Pay for GP performance no health solution
AMA President Dr Steve Hambleton has warned the introduction of performance pay for doctors risks compromising care and should only be considered as an adjunct to the current fee-for-service model.
Federal Health Minister Peter Dutton is considering a fundamental shift in the way GPs are paid as part of an overhaul of health funding, and has raised the possibility doctors would be paid an annual fee to care for their patients as part of a “blended” system of payments, often referred to as capitation payments.
The Minister told a general practice conference last month there was “an opportunity for us to perhaps look at doctors and other stakeholders in the conversation about blended payments”.
And in a speech to the Australian Private Hospital Association on 24 March, Mr Dutton said it “makes no sense” for taxpayers to foot almost all the bill for primary health care “when the patient is prepared to contribute to their own costs”.
“The focus of the Commonwealth should be on getting our primary care response right, particularly for the chronically diseased and aged,” the Minister said. “We need to look at the payment models and the way in which we manage the most frequent users.”
Mr Dutton voiced keen interest in increasing the involvement of private health funds in the provision of primary care, noting approvingly the Medibank Private trial with several GP clinics in Queensland, the HCF after-hours GP service for members and the deal struck by Bupa with medical centre operator Healthscope.
“I am encouraged to see that health insurers are looking at innovative options in the area of primary health care,” he said. “They have been excluded from the primary care space for historical reasons, and if insurers are prepared to work collaboratively with doctors and patients, then we should welcome that development.”
The Minister said he would not consider initiatives that would involve patients opting out of the Medicare system, but would entertain ideas that would allow insurers to target “frequent users” of GP services.

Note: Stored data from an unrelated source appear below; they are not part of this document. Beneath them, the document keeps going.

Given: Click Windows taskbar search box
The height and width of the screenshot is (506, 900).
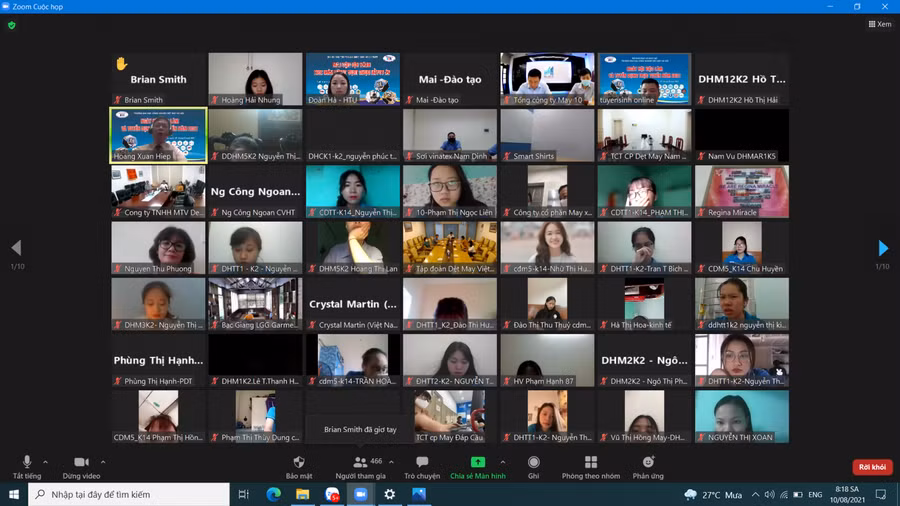Looking at the screenshot, I should tap(130, 494).
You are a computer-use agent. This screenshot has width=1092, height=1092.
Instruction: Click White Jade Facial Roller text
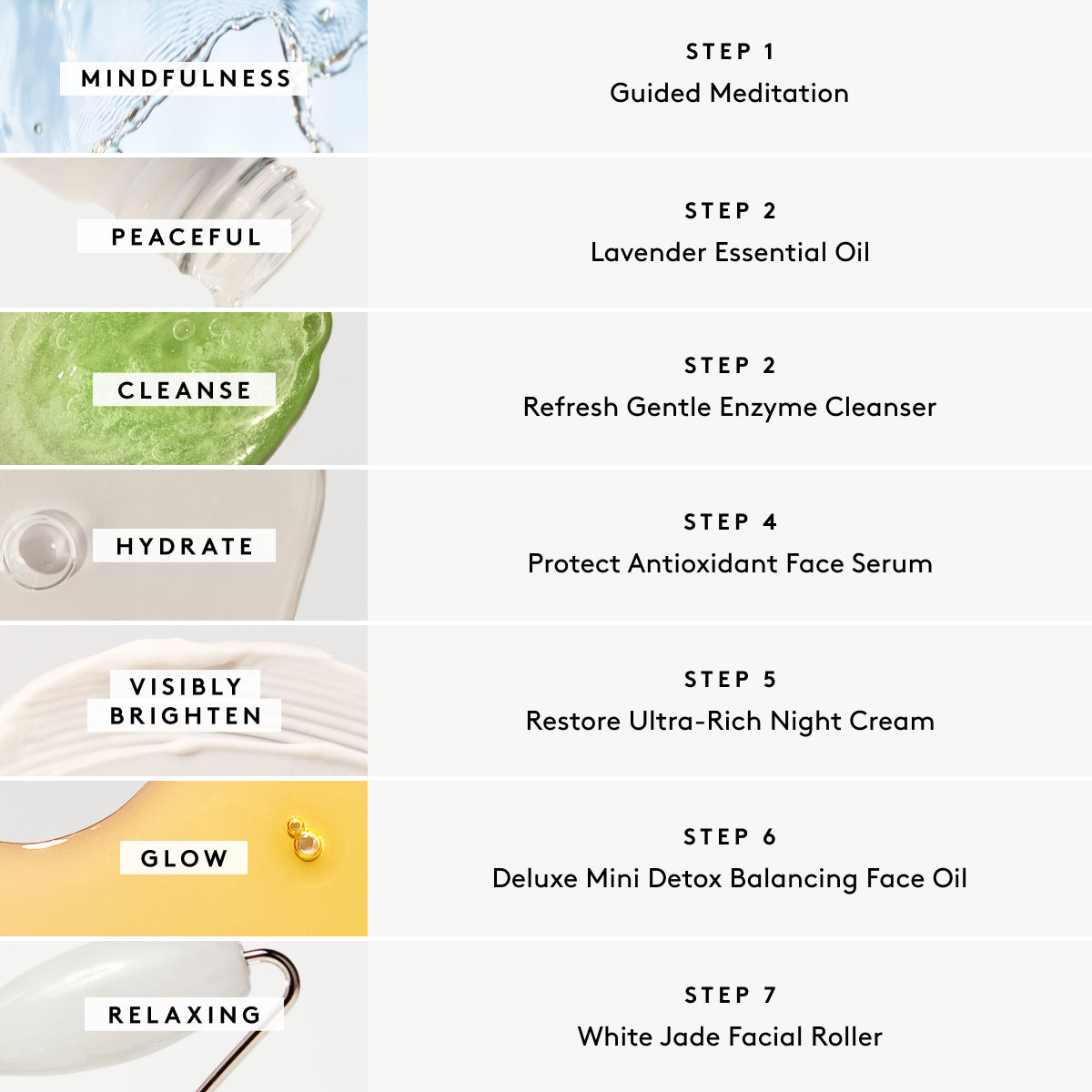730,1036
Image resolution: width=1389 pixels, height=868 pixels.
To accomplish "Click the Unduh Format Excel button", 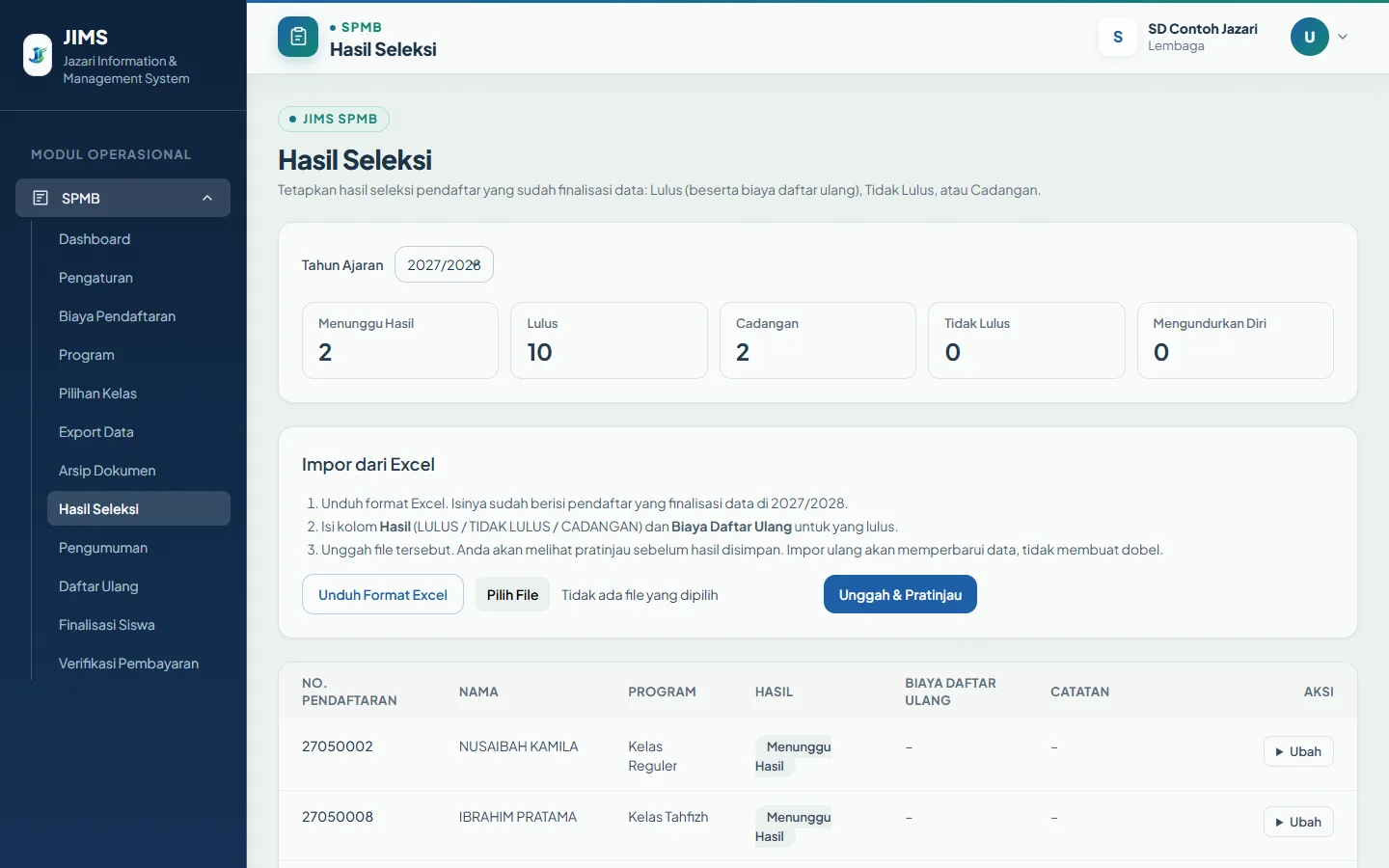I will 383,595.
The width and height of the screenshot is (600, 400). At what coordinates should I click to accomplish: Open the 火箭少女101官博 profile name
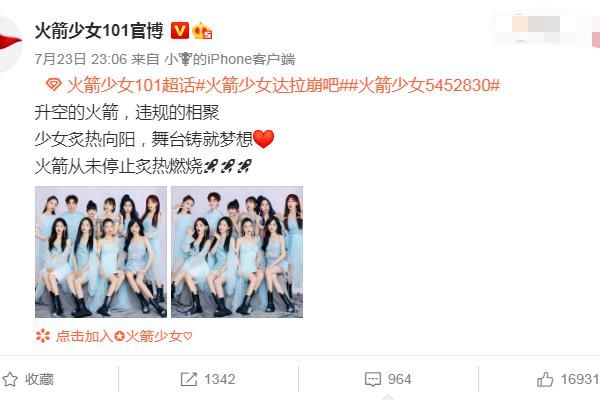99,31
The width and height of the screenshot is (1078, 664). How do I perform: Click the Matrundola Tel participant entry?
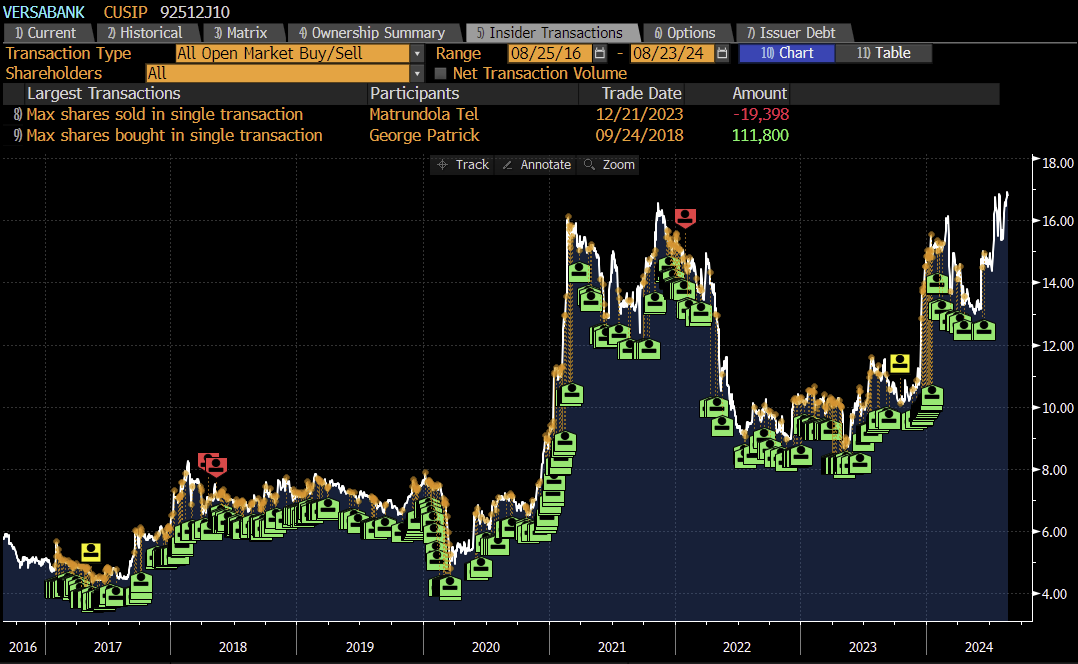pos(423,114)
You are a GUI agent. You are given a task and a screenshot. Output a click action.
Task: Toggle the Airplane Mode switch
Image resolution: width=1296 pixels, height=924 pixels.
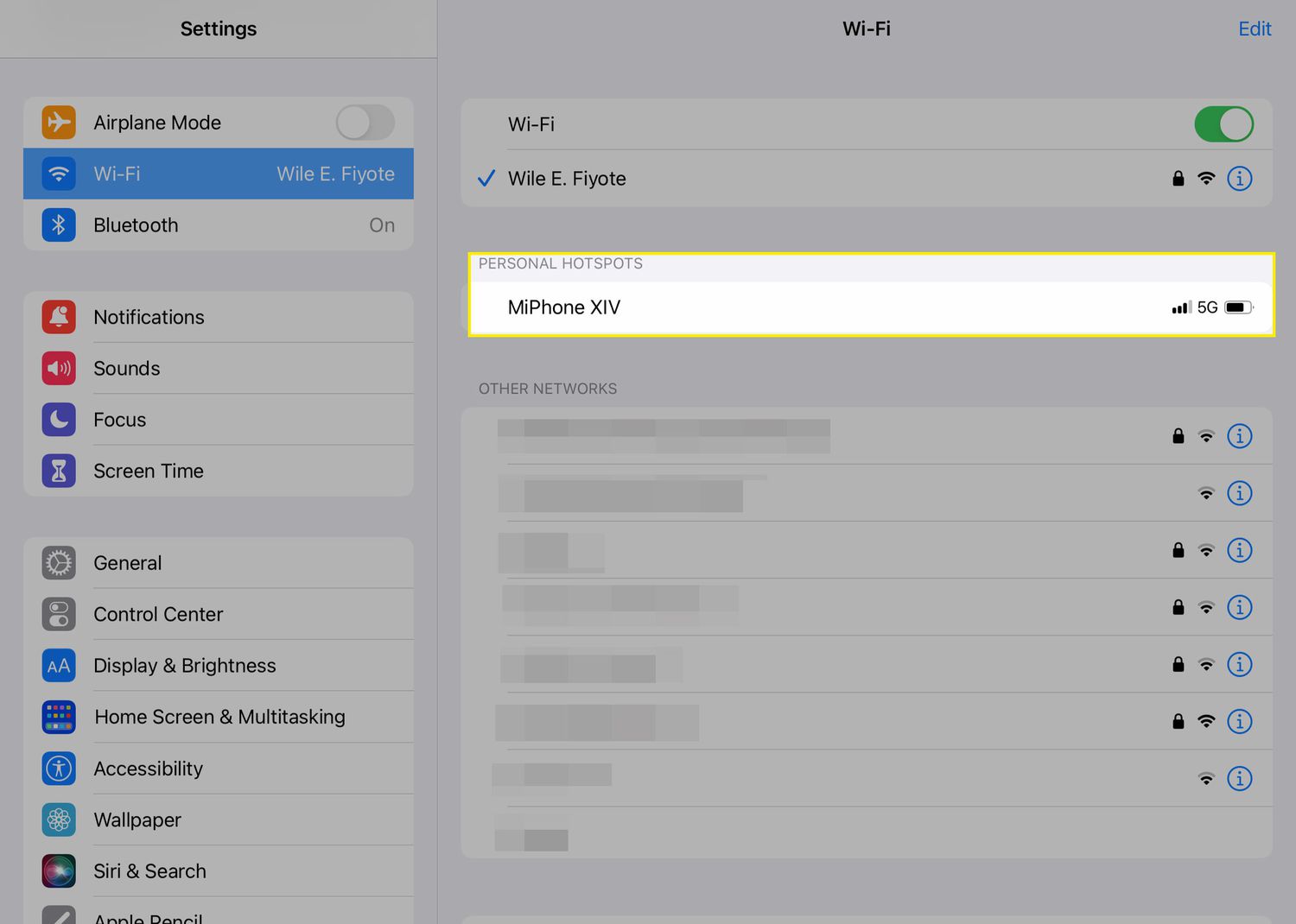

The nation’s largest health insurer, Medibank Private, has backed the idea of capitation payments to doctors, arguing that they would encourage GPs to keep in regular contact with patients and to make follow-up calls with specialists as part of efforts to keep high-needs patients out of hospital, so avoiding unnecessary costs.
But Dr Hambleton cautioned pay for performance systems for GPs carried a number of risks without necessarily delivering much in the way of better care.
The AMA President told the International Primary Health Care Reform Conference in Brisbane on 19 March that international experience showed that while pay-for-performance systems changed the way doctors worked, there was little evidence to suggest they saved money or improved the quality of care.
“Cochrane reviews of a range of schemes in a range of countries that use financial incentives to reward performance and quality have determined there is little rigorous evidence of their success in improving the quality of primary health care,” he said. “Nor is there much evidence pay for performance is cost effective relative to other ways to improve the quality of care.”
Several leading health policy experts, including Grattan Institute Health Program Director Professor Stephen Duckett and UNSW Emeritus Professor of Medicine John Dwyer, have joined the AMA in describing proposals for a $6 patient co-payment for GP visits as a distraction.
Instead, they have urged a more ambitious and holistic approach to reform that directs funding toward tackling the underlying causes of ill health and hospitalisation, particularly the rise of non-communicable diseases associated with poor diet, inadequate exercise, smoking, drinking and other harmful behaviour.
Professor Dwyer said integrated primary health care programs with a focus on education, prevention and early diagnosis would, for an initial upfront investment, save billions of dollars and improve national health, citing as evidence research showing 600,000 hospital admissions could be avoided each year with effective community intervention in the preceding three weeks.
Dr Hambleton said that through the current fee-for-service funding model GPs were providing excellent value for money, and the Government should increase support for them to provide the sort of care needed to maintain help and keep the chronically ill out of hospital.
“Fee-for-service should remain as the cornerstone funding source for general practice,” the AMA President said, accompanied by greater support for longer consultations, more effective support for chronic disease management and “appropriate mechanisms for quality improvement”.
He said the AMA was prepared to consider blended payment models as an adjunct to fee-for-service payments, but was wary of the potential for adverse outcomes.
Dr Hambleton said the risks of performance payment arrangements could not be ignored, and included the potential for doctors to focus only on activities that were rewarded, to cherry pick healthier patients rather than taking on those with chronic and complex conditions, to encounter greater red tape, and to subject them to inappropriate criteria.
He said there was already an imbalance in the existing rebate system that rewarded high patient turnover rather than extended consultations and team-based care, and warned any pay-for-performance system would need safeguards to ensure the quality of care was enhanced rather than undermined.
It should be a supplement to fee-for-service payments, align with clinical practice, be indexed, encourage appropriate clinical and preventive health care services and minimise administrative burden.
“It is all about the right care at the right time in the right place by the right practitioner – the GP,” Dr Hambleton said.